Martin Vander Weyer Martin Vander Weyer

The PPI scandal ends at last – but the nuisance calls will keep coming

issue 07 September 2019

Of all the stains on the reputation of UK banks, the PPI scandal is surely the most shameful, the most revealing of low human behaviour and the one with the most far-reaching consequences. Between 1990 and 2010, some 30 million customers were sold Payment Protection Insurance, supposedly designed to cover them if they became unable to make debt repayments; no one knows what proportion of those policies were ‘mis-sold’, but compensation has so far amounted to more than £36 billion, plus £12 billion of admin costs for the banks. As the final claims deadline approached last Thursday, Lloyds — the worst offender, with RBS in second place — was still receiving PPI-related calls at the rate of 190,000 a week.

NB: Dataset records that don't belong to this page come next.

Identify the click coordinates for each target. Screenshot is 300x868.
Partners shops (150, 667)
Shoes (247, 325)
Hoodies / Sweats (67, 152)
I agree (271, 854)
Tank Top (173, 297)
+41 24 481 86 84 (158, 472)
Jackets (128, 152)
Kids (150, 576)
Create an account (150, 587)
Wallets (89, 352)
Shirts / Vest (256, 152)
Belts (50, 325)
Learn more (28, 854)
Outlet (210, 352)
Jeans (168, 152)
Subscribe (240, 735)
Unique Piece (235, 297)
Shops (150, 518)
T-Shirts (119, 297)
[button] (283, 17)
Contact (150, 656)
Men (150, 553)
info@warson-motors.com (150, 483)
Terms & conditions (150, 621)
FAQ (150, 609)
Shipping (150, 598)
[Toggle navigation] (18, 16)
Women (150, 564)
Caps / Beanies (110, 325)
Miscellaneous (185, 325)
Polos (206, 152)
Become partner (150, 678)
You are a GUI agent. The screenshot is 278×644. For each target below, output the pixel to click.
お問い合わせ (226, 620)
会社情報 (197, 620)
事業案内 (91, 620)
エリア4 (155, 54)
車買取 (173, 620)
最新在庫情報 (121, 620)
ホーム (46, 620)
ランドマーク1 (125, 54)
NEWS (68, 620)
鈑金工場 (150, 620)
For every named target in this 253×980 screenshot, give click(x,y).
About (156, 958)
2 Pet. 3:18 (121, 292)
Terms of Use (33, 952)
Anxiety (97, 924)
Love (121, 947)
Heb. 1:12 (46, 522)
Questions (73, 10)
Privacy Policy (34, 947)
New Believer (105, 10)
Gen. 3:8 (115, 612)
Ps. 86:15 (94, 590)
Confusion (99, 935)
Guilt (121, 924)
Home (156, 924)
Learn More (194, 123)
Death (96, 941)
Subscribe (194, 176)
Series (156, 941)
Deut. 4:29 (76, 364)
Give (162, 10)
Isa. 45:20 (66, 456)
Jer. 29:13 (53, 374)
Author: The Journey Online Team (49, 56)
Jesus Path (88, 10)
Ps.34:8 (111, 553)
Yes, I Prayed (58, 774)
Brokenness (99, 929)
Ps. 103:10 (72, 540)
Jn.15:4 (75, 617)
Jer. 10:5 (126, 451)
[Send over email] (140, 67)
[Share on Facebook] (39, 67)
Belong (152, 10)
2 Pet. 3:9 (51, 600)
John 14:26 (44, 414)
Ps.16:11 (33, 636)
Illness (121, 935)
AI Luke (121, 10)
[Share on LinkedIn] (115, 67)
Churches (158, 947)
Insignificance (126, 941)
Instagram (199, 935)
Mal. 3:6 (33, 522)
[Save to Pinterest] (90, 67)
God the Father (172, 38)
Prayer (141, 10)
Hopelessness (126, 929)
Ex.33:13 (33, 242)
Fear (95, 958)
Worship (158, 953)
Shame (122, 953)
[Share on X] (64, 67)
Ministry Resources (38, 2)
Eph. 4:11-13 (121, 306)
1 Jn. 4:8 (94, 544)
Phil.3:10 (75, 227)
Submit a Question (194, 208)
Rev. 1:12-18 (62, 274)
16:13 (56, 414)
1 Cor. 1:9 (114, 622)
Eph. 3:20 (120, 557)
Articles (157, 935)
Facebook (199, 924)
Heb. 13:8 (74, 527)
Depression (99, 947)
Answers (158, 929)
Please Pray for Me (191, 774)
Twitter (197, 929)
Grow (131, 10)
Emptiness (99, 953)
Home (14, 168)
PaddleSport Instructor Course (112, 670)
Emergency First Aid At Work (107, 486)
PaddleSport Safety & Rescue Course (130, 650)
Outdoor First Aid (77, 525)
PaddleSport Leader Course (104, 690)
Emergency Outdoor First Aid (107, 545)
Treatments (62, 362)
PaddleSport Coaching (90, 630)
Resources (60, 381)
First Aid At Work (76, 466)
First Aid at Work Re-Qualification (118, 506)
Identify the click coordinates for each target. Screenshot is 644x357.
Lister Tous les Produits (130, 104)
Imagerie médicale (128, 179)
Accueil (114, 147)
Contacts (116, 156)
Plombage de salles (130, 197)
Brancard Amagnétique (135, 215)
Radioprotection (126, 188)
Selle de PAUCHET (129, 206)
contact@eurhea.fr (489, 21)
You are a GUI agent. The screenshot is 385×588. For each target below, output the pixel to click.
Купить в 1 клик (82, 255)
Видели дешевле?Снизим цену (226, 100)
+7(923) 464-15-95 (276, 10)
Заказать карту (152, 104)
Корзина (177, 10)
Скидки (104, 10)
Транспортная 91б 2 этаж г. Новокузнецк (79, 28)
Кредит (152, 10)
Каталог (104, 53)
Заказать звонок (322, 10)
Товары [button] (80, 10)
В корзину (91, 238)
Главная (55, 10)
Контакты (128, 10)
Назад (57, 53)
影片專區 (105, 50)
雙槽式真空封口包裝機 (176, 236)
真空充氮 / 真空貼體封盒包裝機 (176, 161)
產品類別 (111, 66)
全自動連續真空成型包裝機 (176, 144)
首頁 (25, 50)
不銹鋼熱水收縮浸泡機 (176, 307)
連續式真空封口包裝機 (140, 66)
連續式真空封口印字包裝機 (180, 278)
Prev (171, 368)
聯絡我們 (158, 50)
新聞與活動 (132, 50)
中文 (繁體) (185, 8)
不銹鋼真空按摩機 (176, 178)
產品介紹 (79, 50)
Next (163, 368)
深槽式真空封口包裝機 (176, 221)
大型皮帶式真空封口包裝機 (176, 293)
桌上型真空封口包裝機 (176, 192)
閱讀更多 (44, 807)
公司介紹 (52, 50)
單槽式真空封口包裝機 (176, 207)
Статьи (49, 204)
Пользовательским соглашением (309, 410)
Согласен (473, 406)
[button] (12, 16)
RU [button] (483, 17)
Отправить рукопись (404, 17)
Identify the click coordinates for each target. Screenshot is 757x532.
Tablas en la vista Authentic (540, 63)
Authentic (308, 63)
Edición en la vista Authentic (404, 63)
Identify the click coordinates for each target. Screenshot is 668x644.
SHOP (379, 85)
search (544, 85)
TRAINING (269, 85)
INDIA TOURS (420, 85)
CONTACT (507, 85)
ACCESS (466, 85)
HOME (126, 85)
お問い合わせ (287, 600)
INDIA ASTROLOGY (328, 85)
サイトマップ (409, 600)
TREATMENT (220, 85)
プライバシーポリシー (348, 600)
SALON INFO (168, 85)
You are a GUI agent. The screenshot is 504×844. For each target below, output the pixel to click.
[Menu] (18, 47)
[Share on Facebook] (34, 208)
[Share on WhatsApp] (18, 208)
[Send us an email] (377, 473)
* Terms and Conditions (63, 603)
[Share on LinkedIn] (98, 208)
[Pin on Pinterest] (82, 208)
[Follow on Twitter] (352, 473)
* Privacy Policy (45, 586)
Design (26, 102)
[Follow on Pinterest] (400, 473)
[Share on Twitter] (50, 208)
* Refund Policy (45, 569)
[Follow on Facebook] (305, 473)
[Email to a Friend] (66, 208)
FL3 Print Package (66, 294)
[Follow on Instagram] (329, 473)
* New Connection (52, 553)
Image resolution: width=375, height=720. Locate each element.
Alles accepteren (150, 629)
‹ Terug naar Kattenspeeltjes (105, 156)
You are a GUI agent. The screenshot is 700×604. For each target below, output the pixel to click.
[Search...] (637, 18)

The effect has been, first, to intensify the erosion of trust in banks and the wider financial services industry — while launching a cynical boom in claims soliciting, much of it based on nuisance phone calls and advertising that presented payouts as a potential lottery win for consumers who never realised they had bought PPI in the first place. Also eroded were the banks’ capacity to lend to business customers and to pay dividends to shareholders, including pension funds — while the flow of compensation payments, peaking at £6.3 billion in 2012, represented an unexpected economic boost that is now dribbling to an end. But that was also a shift of resources towards short-term consumer spending that might otherwise have contributed to long-term capital investment.

Car-dealers, conservatory builders and package-holiday providers will be among the biggest losers. Thousands of contract staff hired by banks to process PPI files will lose their jobs, as will some of the call-centre operatives who have plagued our phone lines over the past few years. But that, I fear, is one residue of PPI that won’t go away.